We have seen in recent years the emergence of “neo-traditional” communities and increased interest in older areas of the cities and inner suburbs, but these have been considered “niche markets” designed to appeal to a few. What we are now seeing seems like more of a wholesale assault by the public on unmanaged growth at the urban fringe.

The elements combine in different ways in different communities, but they focus around one or more of three broad ideas — protecting open space, establishing urban growth boundaries, and encouraging in-fill development in existing communities.

These are the same ideas that drove the last great nationwide effort to deal with growth management in the early ’70s, but there are a couple of new twists. That effort was strongly focused on state-level controls over local actions; much of the current effort is directly at the local level. And the tools this round are more sophisticated; scenic easements, development rights purchases and trades, and innovative clustering and subdivision design have all come of age.

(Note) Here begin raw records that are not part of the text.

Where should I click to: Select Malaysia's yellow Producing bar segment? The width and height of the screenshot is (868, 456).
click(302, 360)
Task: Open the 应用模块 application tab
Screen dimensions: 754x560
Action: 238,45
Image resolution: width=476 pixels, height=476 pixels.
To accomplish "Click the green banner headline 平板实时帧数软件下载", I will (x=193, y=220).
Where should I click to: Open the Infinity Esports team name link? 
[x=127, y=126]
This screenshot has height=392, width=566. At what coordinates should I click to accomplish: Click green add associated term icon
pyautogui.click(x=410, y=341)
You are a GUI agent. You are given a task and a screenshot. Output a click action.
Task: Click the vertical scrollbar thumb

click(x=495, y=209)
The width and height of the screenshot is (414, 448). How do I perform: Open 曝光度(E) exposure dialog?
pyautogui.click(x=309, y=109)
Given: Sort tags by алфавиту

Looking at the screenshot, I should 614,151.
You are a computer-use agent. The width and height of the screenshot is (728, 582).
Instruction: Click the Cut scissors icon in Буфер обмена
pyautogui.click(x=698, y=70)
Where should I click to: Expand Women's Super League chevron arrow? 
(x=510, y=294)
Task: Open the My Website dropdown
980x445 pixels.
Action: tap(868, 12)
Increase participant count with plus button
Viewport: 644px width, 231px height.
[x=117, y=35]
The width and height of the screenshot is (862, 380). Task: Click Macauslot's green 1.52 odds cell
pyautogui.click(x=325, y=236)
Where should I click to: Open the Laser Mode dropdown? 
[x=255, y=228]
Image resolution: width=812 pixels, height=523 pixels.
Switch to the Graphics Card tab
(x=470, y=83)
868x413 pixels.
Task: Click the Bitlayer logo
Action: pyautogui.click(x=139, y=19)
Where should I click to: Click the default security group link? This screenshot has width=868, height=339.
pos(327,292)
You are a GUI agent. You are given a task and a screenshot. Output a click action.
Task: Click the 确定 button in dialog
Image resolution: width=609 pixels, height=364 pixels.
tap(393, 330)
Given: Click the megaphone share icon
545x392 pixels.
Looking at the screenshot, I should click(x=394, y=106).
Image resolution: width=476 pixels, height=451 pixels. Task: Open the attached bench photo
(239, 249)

Another interesting fact is how the issue of sprawl cuts across party lines. Here in the Chesapeake watershed, the word is that Democratic Maryland Gov. Parris Glendening’s successful re-election was tied in part to his record as an advocate of “Smart Growth.” But the largest victory among the ballot initiatives was in New Jersey, where Republican Governor Whitman got strong voter endorsement for her proposal to save one half of the remaining open space in the state. In more than two dozen states from Rhode Island to Florida to California to Alaska, the initiatives cut across party lines, and the number of proposals for containing sprawl lost could be counted on the fingers of one hand. In other states like Tennessee, the legislature acted before the election to put new laws in place.

Closer to home, in addition to the Maryland governor’s race, the desire to contain sprawl led to Republican victories in Calvert County, Maryland and Prince William and Fauquier counties, VA, and Democratic wins in Anne Arundel County, MD. In addition to these election results, there are many other efforts to look at the issues of growth and development, including the Piedmont Futures meetings in Virginia and the “21st Century Report” in Pennsylvania.

So, how does all of this activity and awareness affect the Chesapeake Bay? There are a number of important intersects. The basic job of restoring the Chesapeake involves reducing nutrient loadings, namely nitrogen and phosphorous. And urban sprawl makes that job harder in a number of ways.

First, it causes the permanent and unnecessarily extensive loss of forests to development, highways and even agriculture displaced by development. Forests are our most efficient absorber of nutrients by far. Although forests currently cover 60 percent of the drainage area of the Bay, they deliver only 17 percent of the nitrogen and a mere 3 percent of the phosphorous to the Bay. Once they are removed, the forests are nearly impossible to replace, and the uses that take their place generate and pass through much higher levels of nutrients.

Second, nearly a quarter of the nitrogen entering the Chesapeake comes from the air, and about half of that is from automobiles. Those automobiles are concentrated in the developing areas of the watershed close to the Bay, where they do the most damage. Even though we have made great progress as a nation in reducing the pollution produced from individual autos, urban sprawl has meant that the number of vehicle miles traveled in the Chesapeake region has gone up at a rate four times greater than population growth. So even as our cars have become cleaner, our development patterns have caused us to drive more and more, and to generate more nitrogen pollution.

Finally, large lot subdivisions scatter over the landscape in ways that exacerbate nutrient pollution. Lawns use much more fertilizer and pesticides per acre than the forests and farmlands they replace. The roads and driveways that serve the subdivisions, and even rooftops, are all impervious and cause rainwater to wash off, turning creeks into flashing storm drains. In short, the land and the streams lose their ability to absorb the shocks and thus pass them on to the Bay.

For all these effects, we have reason to celebrate the public’s discovery of the costs of sprawl. It has even been suggested by Timothy Egan in the New York Times that Tom Wolfe’s new book about a developer in Atlanta may do to sprawl in the ’90s what “Bonfire of the Vanities” did to skewer Wall Street greed in the ’80s.

Whether this is a short-lived “window of opportunity” based on a wistful search for a past that never was, or a “sea change” in the way people think about how they want to live and what kind of community they want their children grow up in, it is a heartening shift in the body politic. And so long as it keeps up, the Bay will be a beneficiary.